Data science techniques applied to in-situ¬ XRD measurements of copper under tribological load
Friction is inherently a multi-scale phenomenon: the mechanics that govern macroscale sliding originate at the nanoscale, and often leave permanent microstructural alterations even if no wear occurs at the surfaces of the contacting bodies. In metals, frictional energy is primarily dissipated through the material underneath the contact. X-ray diffraction (XRD) analysis is a well-established non-destructive technique, which provides information about a material’s local microstrain accumulation, grain-to-grain interaction or grain size evolution.
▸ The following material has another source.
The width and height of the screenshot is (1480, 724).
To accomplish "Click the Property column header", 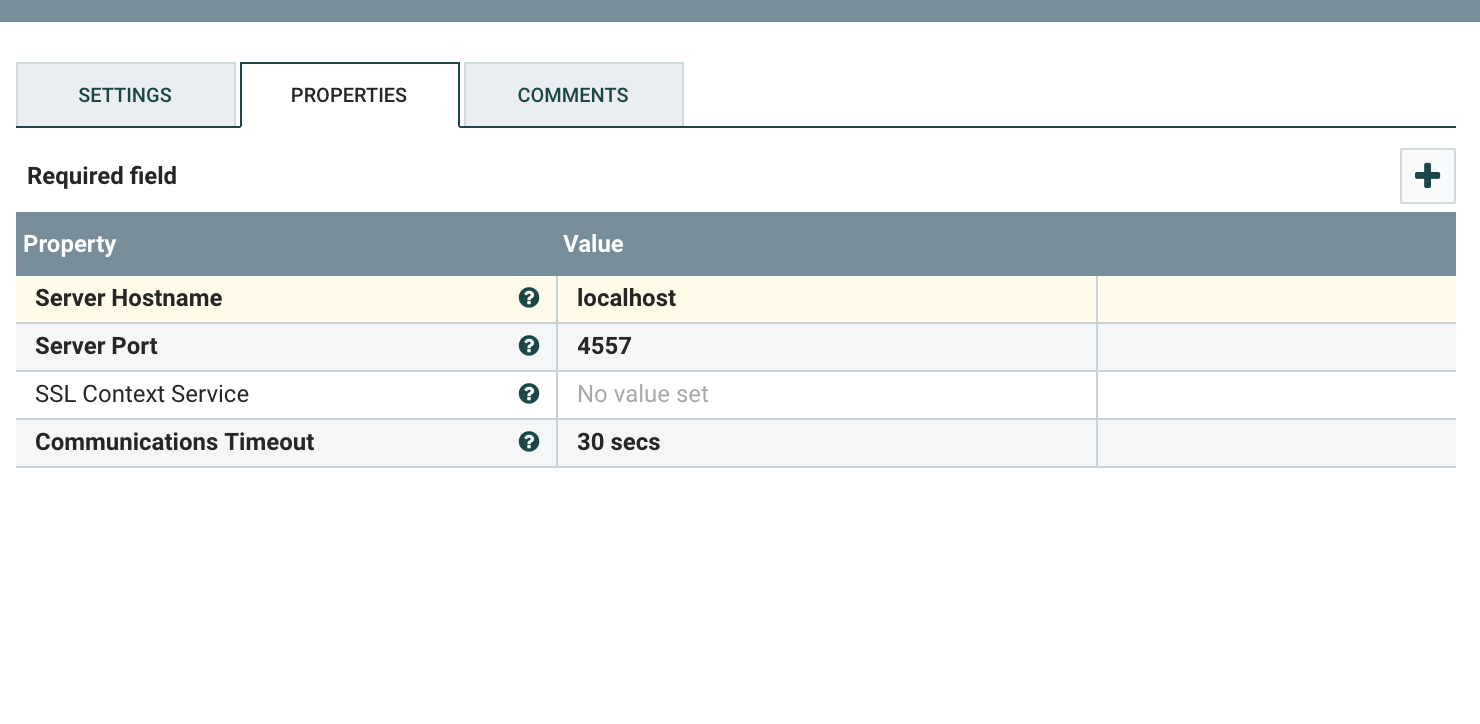I will [x=69, y=244].
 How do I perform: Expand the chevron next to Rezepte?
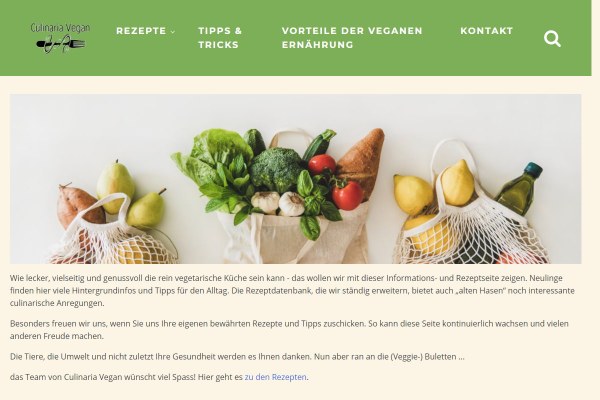tap(173, 32)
Thus, combining tribological experiments with the continuous tracking of diffraction patterns, acquired at the same location, is a promising avenue for gaining insights about the connection between surface stresses and resulting microstructural alterations. We used KIT’s ANKA synchrotron source to collect XRD patterns of copper, which was slid against a sapphire sphere between each X-ray exposure. The tribological experiments we conducted spanned normal loads of 1 to 4 Newtons, which correspond to maximum Hertzian contact pressure between 420 MPa and 670 MPa, and sliding speeds of 0.5 to 8 mm/s.
However, analyzing these patterns in a traditional manner can often be a daunting task due to their sheer number: >13,000 in our case. Furthermore, finding meaningful correlations with the tribological data which was acquired in parallel, makes this effort extremely time consuming, if at all possible. To solve this issue, popular data science techniques were adapted and applied. Tribological patterns, previously hard to identify, were extracted and correlated with changes in the material’s structure.